A final visit to the bed state meeting

The DoF arrives at the bed state meeting.  She is here because she knows the ED is under pressure again and the DM may feel justified in suspending the normal rules of conduct, in favour of ‘robust action’ to defend the organisation.  

She knows the DM feels this responsibility for compliance personally, and that he has been under pressure for months. She knows he is been left to hold this organisation-wide responsibility by the executive team. She wants to support him, and protect the organisations teaming capability.  She knows that the DM is shouted at by the external regulator. She knows this can translate into scapegoating internally.  She knows she has a duty of care to him. 

When Mrs A is being discussed she notices that the conversation is oscillating between clinical need and compliance demands. She hears the change in tone and notices the silence of others. She hears the matron arguing for a bespoke pathway, to do the right thing by Mrs A and the DM arguing to keep it simple.  She intervenes.

● Task item
List every abbreviation that appears in the text about the final visit to the bed state meeting.

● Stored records
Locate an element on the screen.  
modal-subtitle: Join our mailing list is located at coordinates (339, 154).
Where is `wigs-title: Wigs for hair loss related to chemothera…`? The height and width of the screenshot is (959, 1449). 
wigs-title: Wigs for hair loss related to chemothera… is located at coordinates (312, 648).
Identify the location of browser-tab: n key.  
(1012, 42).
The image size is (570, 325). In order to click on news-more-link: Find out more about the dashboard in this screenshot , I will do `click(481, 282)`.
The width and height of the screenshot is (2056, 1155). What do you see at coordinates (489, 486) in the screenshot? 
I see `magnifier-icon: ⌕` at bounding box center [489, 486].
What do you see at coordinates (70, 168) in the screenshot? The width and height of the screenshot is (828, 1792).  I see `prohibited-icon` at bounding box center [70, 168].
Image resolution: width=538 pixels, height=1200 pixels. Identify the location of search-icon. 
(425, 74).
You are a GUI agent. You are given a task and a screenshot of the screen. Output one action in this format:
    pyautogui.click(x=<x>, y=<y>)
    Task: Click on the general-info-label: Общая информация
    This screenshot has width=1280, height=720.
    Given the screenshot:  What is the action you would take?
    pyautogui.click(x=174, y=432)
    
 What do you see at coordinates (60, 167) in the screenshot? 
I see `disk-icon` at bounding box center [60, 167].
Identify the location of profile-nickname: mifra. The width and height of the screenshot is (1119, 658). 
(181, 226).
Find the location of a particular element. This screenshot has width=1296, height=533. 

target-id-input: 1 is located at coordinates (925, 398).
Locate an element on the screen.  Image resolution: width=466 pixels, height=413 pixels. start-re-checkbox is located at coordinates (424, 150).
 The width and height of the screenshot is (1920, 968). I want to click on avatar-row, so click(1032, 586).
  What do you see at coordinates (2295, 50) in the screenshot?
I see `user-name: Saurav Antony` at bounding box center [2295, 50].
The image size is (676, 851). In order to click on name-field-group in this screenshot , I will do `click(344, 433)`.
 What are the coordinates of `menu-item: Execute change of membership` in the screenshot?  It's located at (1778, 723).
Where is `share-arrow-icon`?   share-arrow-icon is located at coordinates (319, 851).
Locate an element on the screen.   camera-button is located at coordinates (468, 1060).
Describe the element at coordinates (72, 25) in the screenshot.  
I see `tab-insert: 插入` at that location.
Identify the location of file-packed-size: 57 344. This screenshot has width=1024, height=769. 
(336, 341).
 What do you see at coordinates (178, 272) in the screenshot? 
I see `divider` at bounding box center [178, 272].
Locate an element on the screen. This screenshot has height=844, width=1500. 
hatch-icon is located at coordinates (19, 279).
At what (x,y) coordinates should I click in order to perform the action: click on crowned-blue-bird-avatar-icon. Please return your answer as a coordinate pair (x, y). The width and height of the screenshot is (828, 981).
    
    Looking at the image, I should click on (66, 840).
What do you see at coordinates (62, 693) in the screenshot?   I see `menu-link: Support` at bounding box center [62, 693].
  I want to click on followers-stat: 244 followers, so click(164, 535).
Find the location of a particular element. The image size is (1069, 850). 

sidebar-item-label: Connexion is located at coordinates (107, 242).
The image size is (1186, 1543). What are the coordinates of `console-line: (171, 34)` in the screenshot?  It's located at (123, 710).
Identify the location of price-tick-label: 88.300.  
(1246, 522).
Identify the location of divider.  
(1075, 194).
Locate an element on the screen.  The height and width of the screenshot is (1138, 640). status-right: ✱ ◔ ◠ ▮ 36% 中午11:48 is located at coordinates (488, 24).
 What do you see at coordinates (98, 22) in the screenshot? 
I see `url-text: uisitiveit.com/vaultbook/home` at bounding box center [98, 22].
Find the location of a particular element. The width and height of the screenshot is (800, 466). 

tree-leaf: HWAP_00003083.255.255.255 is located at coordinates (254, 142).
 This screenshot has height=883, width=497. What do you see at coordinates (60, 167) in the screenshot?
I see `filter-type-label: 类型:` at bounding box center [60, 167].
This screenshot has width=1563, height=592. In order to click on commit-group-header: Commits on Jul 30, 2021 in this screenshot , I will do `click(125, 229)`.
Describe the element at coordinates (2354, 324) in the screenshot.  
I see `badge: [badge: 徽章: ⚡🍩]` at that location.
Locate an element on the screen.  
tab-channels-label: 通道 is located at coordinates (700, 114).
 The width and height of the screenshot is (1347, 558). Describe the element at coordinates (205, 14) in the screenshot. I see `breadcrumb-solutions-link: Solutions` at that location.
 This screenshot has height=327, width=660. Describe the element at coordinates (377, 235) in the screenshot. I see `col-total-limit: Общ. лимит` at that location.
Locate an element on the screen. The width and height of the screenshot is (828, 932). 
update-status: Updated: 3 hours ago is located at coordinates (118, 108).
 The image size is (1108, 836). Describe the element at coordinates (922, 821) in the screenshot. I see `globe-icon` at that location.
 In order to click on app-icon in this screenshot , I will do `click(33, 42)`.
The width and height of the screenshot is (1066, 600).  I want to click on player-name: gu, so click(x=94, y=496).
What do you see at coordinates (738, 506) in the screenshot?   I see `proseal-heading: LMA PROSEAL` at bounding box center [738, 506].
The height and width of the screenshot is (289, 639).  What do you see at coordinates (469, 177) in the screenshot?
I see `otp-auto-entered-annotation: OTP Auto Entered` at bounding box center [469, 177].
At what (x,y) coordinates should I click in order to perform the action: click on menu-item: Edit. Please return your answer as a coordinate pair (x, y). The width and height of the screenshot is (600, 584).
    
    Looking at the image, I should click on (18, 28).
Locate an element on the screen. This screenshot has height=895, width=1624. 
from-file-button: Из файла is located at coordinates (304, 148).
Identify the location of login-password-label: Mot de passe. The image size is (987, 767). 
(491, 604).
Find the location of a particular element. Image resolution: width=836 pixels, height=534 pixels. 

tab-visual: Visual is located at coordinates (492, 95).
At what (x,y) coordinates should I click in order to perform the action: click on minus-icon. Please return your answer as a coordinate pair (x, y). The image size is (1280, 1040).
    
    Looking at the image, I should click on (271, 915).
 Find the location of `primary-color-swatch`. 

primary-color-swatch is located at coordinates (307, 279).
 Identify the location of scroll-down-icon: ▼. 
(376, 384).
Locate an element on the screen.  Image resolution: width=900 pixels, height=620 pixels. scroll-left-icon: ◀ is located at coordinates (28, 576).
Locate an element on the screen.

● Exercise answer
DoF, ED, DM